Applications of Polycarbonate
Applications of Polycarbonate
Polycarbonate is mainly used for electronic applications that capitalize on its collective safety features. Being a good electrical insulator and having heat resistant and flame retardant properties, it is used in various products associated with electrical and telecommunications hardware. It also serves as dielectric in high stability capacitors.
The second largest consumer of polycarbonates is the construction industry, e.g. for domelights, flat or curved glazing, and sound walls.
A major application of polycarbonate is the production of Compact Discs, DVDs, and Blu-ray Discs. These discs are produced by injection molding polycarbonate into a mold cavity that has on one side a metal stamper containing a negative image of the disc data, while the other mold side is a mirrored surface. Typical products of sheet/film production include applications in advertisement (signs, displays, poster protection).
Automotive, aircraft, and security components
In the automotive industry, injection-mouldedpolycarbonate can produce very smooth surfaces that make it well-suited for direct (without the need for a basecoat) metalised parts such as decorative bezels and optical reflectors. Its uniform mould shrinkage results in parts with greater accuracy than those made of polypropylene. However, due to its susceptibility to environmental stress cracking, its use is limited to low-stress applications. It can be laminated to make bullet-proof "glass", although "bullet-resistant" is more accurate for the thinner windows, such as are used in bullet-resistant windows in automobiles. The thicker barriers of transparent plastic used in teller's windows and barriers in banks are also polycarbonate.
So-called "theft-proof" large plastic packaging for smaller items, which cannot be opened by hand, is uniformly made from polycarbonate.
The cockpit canopy of the F-22 Raptor jet fighter is made from a piece of high optical quality polycarbonate, and is the largest piece of its type formed in the world.
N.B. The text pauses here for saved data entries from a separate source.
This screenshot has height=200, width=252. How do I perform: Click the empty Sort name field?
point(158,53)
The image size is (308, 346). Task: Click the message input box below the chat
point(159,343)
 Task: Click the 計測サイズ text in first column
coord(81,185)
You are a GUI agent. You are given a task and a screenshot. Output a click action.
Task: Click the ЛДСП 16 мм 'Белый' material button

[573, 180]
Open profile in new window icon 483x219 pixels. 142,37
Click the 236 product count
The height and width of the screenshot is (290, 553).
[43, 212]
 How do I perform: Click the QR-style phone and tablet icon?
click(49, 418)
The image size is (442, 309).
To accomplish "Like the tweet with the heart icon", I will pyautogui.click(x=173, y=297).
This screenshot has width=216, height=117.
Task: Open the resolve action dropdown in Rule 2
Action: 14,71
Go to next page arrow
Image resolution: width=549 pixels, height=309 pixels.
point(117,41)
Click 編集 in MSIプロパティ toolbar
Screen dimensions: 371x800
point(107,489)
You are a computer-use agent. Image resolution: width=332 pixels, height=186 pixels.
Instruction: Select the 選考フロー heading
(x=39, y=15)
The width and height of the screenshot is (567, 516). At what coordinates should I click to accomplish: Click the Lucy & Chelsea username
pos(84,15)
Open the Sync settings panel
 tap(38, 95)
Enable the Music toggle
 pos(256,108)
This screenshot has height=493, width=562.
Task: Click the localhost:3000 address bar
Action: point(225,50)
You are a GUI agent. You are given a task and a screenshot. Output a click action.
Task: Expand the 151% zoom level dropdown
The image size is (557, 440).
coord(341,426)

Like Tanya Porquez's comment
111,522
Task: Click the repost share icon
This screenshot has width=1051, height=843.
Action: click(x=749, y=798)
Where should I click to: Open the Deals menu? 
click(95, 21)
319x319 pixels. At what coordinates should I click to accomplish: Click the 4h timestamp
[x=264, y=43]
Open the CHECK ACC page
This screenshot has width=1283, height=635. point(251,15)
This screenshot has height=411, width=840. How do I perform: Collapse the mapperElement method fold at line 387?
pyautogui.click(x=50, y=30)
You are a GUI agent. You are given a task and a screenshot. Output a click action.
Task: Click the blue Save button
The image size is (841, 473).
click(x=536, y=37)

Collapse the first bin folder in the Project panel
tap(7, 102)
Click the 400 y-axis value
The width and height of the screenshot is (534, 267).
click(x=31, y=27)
Polycarbonate, being a versatile material with attractive processing and physical properties, has attracted myriad smaller applications. The use of injection molded drinking bottles and glasses and food containers has stirred serious controversy .
Many kinds of lenses are manufactured from polycarbonate, including durable, lightweight luggage, automotive headlamp lenses, lighting lenses, sunglass/eyeglass, lenses, and safety glasses. Other miscellaneous items: MP3/digital audio player cases, ocarinas, computer cases, riot shields, visors, instrument panels, and blender jars. Many toys and hobby items are made from polycarbonate parts, e.g. fins, gyro mounts, and flybar locks for use with radio-controlled helicopters.
For use in applications exposed to weathering or UV-radiation, a special surface treatment is needed. This either can be a coating (e.g. for improved abrasion resistance), or a coextrusion for enhanced weathering resistance.
Polycarbonate is also used as a printing substrate for nameplate and other forms of industrial grade under printed products. The polycarbonate provides a barrier to wear, the elements, and fading.
Some polycarbonate grades are used in medical applications and comply with both ISO 10993-1 and USP Class VI standards (occasionally referred to as PC-ISO). Class VI is the most stringent of the six USP ratings. These grades can be sterilized using steam at 120 °C, gamma radiation, or by the ethylene oxide (EtO) method. However, scientific research indicates possible problems with biocompatibility. Dow Chemical strictly limits all its plastics with regard to medical applications.